How much M-b12 and A-b12 do you think Rich is orally and how much is o.K. per injection?? Are 5mg inj. three times per week too much?

I guess the question is how much active b12 is immedeately distroyed. As the strength of oxidative and nitrosative stress is very different in PWCs.

thanks.
 

aquariusgirl

Senior Member
Messages
1,732
Well, that made a lot of sense to me.

I was struggling to understand Fredd's rational for not using glutathione, esp. since don't some of the Alzheimer's folks mix up glutathione and B12 precisely so they can get some glutathionylcobalamin to boost their b12?

It would be nice to nail this all down, because it's tough enough to do these protocols w/out all the apparent contradictions.

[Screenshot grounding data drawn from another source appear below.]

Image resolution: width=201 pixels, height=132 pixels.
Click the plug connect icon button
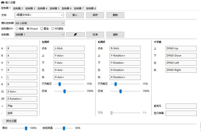tap(75, 35)
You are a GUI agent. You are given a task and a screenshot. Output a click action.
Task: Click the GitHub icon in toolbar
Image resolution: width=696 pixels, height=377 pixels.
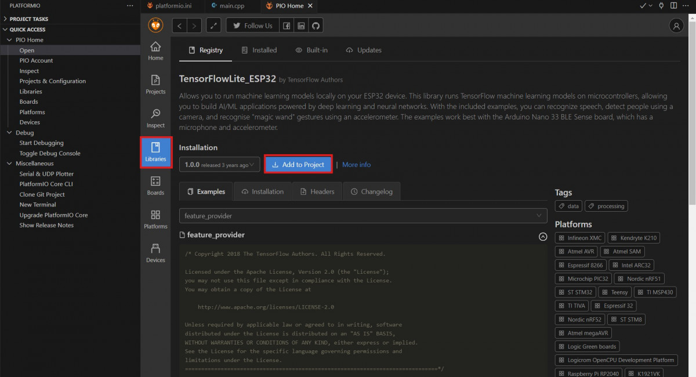click(316, 26)
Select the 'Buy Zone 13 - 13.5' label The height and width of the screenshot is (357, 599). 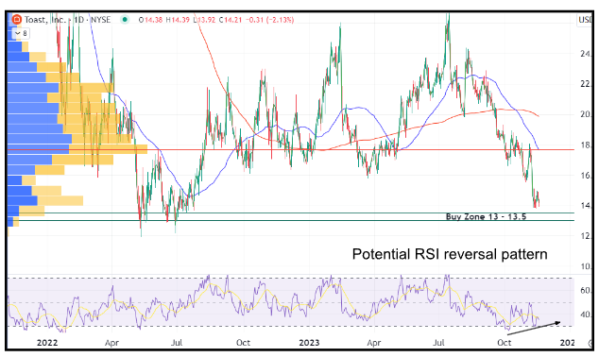click(486, 216)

Anyway, I'd like to thank you both for the time and effort you've put in. I hope you can work out all the bugs.
 

aquariusgirl

Senior Member
Messages
1,732
I was wondering the same thing Joopiter.
How much methyl is safe?
And if ppl have a high H2S level for example, won't they need a higher dose of hydroxy because it's being used up scavenging sulfite?
My cystathionine is 230 on my last UAA (top of the range is 50), & I feel like my brain function has been even worse recently.
I took 2ccs of 25mg/ml hydroxy today and 5mg of methyl & I feel pretty good.
I think my cystathionine is high because I am doing amino acid IVs and a lack of B6 is holding up the transamination reactions...but I'm not sure.
Sorry.. so my point is ..maybe I need lots of hydroxy to scavenge the sulfite created by the H2S generated by the cystathionine..and of course that leaves less to drive the methylation cycle, even assuming most of it isn't vaporised by toxins.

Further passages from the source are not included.